I need some help with this Calculus problem.
A bacteria population starts with 500 bacteria and grows at a rate of r(t) = 548e^6.5t bacteria per hour.
A. Determine the function P(t) which gives the population at time t.
C. How long does it take the initial population to triple in size?
dP/dt = 548 e^(6.5 t) ????
if I understand you that means
P = (548/6.5) e^(6.5 t) + constant
but we know when t = 0, P = 500
so
500 = 84.3 + c
c = 415.7
so
P = 84.3 e^(6.5 t) + 415.7
when is it 1500?
1500 - 415.7 = 84.3 e^(6.5 t)
12.86 = e^6.5 t
ln 12.86 = 6.5 t
Since r(t) is the rate,
r(t) = 548e^6.5t is the derivative of P(t) , then
P(t) = 548/6.5 e^6.5t + c , where c is a constant
when t = 0, P(0) = 500
500 = 548/6.5 (e^0) + c , but e^0 = 1 , so ....
c = appr 415.69
P(t) = (548/6.5) e^6.5t + 415.69
Then when is P(t) = 1500 ?
1500 = (548/6.5) e^6.5t + 415.69
e^6.5t = 12.86131...
6.5t = ln 12.86131...
t = .393 hrs or appr 23.6 minutes
Awesome, thank you! There is one more part to this question I need help with. I tried figuring it out but the number of bacteria I calculated didn't make any sense. It says to determine the number of bacteria after one hour.

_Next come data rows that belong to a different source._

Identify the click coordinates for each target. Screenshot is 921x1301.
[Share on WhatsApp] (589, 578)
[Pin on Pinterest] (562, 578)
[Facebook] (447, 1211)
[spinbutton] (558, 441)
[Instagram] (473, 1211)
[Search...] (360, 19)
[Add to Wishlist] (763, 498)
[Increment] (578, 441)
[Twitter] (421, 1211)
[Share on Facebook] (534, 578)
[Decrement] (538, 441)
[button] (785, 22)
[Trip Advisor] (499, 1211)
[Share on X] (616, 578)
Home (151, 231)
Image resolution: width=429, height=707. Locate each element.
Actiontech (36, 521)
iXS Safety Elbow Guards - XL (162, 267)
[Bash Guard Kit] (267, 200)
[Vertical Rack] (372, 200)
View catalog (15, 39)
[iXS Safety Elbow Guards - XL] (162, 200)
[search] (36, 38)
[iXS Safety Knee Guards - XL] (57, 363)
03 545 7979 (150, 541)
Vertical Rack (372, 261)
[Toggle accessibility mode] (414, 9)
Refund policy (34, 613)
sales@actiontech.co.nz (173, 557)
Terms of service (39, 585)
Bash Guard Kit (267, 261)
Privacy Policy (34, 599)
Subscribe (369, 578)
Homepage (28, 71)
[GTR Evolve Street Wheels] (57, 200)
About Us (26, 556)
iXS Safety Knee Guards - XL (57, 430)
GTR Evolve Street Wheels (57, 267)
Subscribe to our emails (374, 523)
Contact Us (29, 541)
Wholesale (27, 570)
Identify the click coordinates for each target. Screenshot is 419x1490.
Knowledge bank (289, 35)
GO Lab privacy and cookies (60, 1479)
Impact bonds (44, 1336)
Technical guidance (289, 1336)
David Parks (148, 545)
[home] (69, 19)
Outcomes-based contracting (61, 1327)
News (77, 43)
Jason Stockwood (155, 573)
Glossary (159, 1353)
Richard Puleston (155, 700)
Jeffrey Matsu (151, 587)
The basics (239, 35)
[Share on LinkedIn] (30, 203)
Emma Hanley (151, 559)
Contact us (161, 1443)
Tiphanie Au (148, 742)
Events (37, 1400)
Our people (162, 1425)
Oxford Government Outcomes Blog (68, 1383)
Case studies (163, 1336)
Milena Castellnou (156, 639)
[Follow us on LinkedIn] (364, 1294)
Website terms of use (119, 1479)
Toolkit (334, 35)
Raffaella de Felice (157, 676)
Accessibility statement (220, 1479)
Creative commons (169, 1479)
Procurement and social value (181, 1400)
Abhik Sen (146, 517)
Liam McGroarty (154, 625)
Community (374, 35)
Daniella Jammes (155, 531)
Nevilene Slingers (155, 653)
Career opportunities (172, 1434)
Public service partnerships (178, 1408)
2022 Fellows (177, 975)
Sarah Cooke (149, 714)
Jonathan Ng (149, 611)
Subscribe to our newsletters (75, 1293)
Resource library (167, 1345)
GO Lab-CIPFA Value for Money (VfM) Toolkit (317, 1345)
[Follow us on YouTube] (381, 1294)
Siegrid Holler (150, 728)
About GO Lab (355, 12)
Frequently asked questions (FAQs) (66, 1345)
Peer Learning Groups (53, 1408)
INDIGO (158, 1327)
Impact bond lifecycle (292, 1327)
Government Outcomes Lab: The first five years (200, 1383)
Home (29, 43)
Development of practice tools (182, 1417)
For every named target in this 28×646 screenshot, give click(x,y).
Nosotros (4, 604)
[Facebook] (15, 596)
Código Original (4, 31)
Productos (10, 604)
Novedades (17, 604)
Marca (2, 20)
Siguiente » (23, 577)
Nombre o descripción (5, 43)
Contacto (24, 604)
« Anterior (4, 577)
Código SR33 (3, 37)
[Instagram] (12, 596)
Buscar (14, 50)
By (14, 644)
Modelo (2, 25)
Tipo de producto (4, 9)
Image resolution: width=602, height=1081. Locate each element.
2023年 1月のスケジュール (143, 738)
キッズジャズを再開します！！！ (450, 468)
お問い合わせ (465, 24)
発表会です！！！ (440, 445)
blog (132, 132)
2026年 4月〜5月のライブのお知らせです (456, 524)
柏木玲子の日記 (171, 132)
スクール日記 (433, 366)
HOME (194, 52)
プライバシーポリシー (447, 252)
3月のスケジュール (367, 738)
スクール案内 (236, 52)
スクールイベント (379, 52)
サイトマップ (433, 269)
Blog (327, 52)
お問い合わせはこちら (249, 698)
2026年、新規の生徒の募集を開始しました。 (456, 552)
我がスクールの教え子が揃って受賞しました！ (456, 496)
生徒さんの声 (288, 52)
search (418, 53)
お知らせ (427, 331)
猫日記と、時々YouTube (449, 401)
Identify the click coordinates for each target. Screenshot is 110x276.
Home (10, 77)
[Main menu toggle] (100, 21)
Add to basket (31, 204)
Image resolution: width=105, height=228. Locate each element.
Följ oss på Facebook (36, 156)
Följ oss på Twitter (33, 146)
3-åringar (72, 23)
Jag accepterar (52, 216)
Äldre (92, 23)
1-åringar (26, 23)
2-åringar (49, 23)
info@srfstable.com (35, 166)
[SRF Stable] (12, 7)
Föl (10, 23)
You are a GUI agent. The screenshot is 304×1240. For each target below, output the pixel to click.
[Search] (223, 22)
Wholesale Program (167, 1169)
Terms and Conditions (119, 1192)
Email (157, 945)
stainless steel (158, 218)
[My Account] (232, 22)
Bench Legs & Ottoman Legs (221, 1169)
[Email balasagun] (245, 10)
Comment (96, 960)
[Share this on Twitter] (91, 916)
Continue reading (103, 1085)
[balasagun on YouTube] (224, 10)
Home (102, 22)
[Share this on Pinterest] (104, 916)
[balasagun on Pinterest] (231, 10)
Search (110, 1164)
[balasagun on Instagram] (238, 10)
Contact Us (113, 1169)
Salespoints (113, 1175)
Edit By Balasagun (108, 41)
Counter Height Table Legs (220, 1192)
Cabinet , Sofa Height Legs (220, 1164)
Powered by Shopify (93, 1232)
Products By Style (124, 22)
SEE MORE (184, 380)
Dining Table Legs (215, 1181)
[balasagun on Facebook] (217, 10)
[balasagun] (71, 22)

P = 84.3 e^(6.5 t) + 415.7
if t = 1
P(1) = 84.3 e^6.5 + 415.7
= 56,487
A. To determine the function P(t) which gives the population at time t, you first need to know that the rate of growth of the bacteria population is given by the differential equation:
dP/dt = r(t)
Integrating both sides of the equation will give you the population function:
∫dP = ∫r(t) dt
Assuming the initial population P(0) is 500, you can integrate the expression for r(t) to find P(t). In this case, r(t) = 548e^(6.5t). Thus, the integration becomes:
∫dP = ∫548e^(6.5t) dt
The integral of e^(6.5t) is:
(1/6.5)e^(6.5t) + C
where C is the constant of integration. Evaluating the integral with the given initial condition P(0) = 500:
500 = (1/6.5)e^0 + C
C = 500 - (1/6.5)
Therefore, the population function P(t) is:
P(t) = (1/6.5)e^(6.5t) + (500 - 1/6.5)
Simplifying the expression will give you the final form of the function P(t).
B. To determine how long it takes for the initial population to triple in size, you need to find the time t for which the population P(t) is three times the initial population P(0).
Set up the equation:
P(t) = 3P(0)
Substitute P(t) with its expression (found in part A):
(1/6.5)e^(6.5t) + (500 - 1/6.5) = 3(500)
Solve for t by isolating e^(6.5t):
(1/6.5)e^(6.5t) = 1500 - (1/6.5)
Now, take the natural logarithm (ln) of both sides:
ln[(1/6.5)e^(6.5t)] = ln[1500 - (1/6.5)]
Using logarithmic properties:
ln(1/6.5) + ln(e^(6.5t)) = ln(1500 - 1/6.5)
Simplifying:
ln(1/6.5) + 6.5t = ln(1500 - 1/6.5)
Now, isolate t:
6.5t = ln(1500 - 1/6.5) - ln(1/6.5)
Finally, solve for t:
t = [ln(1500 - 1/6.5) - ln(1/6.5)]/6.5
Evaluating this expression will give you the time it takes for the initial population to triple in size.